■ Documento fuente:
<<<<

Gracias a la pluma de H.G. Wells, el por entonces aún conocido como romance científico llegó a su mayoría de edad. En sus primeros libros, especialmente La máquina del tiempo, La isla del Dr. Moreau, La Guerra de los Mundos y esta Los primeros hombres en la Luna, consiguió sintetizar una mezcla casi perfecta de todos los elementos que en las décadas anteriores habían ido filtrándose en el recién nacido genero: utopía, anti–utopía, sátira, relato filosófico, aventura verniana e invenciones científicas. Y esa mezcla, además, tenía un enfoque completamente moderno.
La Luna ha atraído la atención del ser humano desde mucho antes de que comenzara la Historia escrita. De mayor tamaño y brillo que cualquier estrella y a una corta distancia en términos astronómicos, visionarios y escritores imaginaron durante siglos la conquista del satélite antes de que el primer viaje se llevara a cabo en 1969. En el tiempo en que Julio Verne y H.G. Wells escribieron sus respectivos libros sobre viajes a la Luna, aquellos sueños se habían fusionado con una gran confianza en los avances científicos y tecnológicos. Estos autores, por tanto, crearon historias de un sabor diferente, con una intencionalidad realista alejada de las ensoñaciones mágicas o místicas predominantes hasta entonces. Verne y Wells revelaron en sus obras que no solo soñaban con el viaje a la Luna, sino que creían firmemente en su inevitabilidad.

>>>>

■ Tarea asignada: Según el texto sobre H.G. Wells y los viajes a la Luna, ¿en qué año se llevó a cabo el primer viaje a la Luna?

■ Entradas proporcionadas:
<<<<

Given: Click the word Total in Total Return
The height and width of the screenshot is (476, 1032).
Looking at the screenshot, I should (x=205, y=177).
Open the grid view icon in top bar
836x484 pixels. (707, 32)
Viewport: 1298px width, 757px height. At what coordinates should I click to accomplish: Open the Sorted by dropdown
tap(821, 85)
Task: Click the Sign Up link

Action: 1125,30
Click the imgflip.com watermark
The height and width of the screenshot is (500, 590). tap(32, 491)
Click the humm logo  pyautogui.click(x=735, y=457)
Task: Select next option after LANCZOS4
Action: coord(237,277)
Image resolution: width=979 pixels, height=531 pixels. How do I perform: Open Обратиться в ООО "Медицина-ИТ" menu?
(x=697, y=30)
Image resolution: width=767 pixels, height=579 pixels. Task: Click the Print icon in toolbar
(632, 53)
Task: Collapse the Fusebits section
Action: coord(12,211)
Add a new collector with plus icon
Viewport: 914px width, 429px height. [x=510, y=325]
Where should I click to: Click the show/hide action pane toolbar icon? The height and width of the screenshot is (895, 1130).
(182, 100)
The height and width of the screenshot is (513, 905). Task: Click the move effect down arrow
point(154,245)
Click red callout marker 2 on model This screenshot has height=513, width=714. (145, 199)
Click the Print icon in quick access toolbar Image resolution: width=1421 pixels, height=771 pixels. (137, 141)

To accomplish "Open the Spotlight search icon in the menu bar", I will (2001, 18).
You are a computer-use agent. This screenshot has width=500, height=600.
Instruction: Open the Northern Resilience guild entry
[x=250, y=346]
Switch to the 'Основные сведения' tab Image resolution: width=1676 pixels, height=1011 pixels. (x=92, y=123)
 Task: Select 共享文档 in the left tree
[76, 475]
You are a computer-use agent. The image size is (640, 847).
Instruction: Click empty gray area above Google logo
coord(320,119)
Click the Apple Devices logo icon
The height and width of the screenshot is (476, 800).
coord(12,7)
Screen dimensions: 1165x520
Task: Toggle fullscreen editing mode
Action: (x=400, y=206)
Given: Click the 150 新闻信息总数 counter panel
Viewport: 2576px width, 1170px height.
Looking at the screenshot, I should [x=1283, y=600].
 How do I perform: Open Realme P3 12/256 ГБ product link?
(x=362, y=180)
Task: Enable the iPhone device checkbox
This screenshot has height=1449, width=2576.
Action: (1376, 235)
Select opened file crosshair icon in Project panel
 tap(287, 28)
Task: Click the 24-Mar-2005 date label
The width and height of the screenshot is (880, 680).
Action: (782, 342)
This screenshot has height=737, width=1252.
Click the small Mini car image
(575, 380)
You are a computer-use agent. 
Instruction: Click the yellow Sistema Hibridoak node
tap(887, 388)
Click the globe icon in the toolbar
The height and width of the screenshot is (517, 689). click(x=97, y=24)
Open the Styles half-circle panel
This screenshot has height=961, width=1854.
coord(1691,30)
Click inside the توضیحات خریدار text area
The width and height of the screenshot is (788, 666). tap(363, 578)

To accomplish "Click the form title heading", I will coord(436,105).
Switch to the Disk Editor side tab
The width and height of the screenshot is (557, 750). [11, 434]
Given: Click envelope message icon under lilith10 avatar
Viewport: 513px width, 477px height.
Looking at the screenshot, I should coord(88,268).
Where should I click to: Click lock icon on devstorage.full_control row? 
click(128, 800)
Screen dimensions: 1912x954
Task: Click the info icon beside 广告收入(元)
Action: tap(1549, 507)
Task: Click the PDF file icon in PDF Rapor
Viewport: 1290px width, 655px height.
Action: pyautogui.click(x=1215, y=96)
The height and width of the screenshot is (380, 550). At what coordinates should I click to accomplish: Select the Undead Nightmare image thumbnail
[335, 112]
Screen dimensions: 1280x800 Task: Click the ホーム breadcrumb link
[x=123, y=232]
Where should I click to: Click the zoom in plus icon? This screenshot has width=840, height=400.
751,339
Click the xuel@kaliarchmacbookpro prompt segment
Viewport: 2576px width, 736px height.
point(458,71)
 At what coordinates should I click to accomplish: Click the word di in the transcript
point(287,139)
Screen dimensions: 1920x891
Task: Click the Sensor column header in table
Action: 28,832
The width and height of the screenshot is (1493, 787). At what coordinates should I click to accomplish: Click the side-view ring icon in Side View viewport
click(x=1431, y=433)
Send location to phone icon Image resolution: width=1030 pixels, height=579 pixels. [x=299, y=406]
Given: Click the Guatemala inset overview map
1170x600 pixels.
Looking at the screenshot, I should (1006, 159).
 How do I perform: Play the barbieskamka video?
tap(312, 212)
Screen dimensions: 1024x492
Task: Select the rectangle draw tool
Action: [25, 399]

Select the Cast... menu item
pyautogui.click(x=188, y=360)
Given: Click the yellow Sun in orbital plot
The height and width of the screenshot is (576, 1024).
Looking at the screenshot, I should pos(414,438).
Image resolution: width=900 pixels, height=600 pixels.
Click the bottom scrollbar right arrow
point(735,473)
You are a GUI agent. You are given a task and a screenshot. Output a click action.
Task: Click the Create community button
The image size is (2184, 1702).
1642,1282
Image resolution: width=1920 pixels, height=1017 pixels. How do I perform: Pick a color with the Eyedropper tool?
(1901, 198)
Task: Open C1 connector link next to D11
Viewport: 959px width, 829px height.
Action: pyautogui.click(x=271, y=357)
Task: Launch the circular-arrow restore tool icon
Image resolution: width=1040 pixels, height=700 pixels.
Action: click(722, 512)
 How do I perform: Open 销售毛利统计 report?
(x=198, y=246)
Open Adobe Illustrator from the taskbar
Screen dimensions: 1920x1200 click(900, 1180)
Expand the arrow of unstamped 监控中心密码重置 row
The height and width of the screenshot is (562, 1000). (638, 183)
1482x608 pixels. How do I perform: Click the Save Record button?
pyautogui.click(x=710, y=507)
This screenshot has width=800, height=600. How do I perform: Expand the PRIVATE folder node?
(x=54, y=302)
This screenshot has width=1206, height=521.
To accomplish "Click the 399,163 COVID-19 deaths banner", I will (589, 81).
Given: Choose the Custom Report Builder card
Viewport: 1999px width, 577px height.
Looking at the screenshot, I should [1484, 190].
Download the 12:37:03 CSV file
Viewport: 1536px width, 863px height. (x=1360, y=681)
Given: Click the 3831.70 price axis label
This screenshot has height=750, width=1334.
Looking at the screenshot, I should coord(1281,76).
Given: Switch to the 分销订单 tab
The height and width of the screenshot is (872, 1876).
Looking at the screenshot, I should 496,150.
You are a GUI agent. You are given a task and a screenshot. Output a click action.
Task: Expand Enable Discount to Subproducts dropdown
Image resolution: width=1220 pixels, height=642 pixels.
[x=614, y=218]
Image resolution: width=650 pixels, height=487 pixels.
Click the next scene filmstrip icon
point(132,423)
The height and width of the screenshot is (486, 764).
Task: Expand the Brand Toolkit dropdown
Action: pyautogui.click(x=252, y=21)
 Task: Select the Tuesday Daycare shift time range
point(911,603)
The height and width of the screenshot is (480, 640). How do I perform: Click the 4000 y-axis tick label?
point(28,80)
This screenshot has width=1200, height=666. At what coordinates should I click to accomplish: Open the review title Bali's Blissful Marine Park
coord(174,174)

>>>>

■ La solución: En 1969.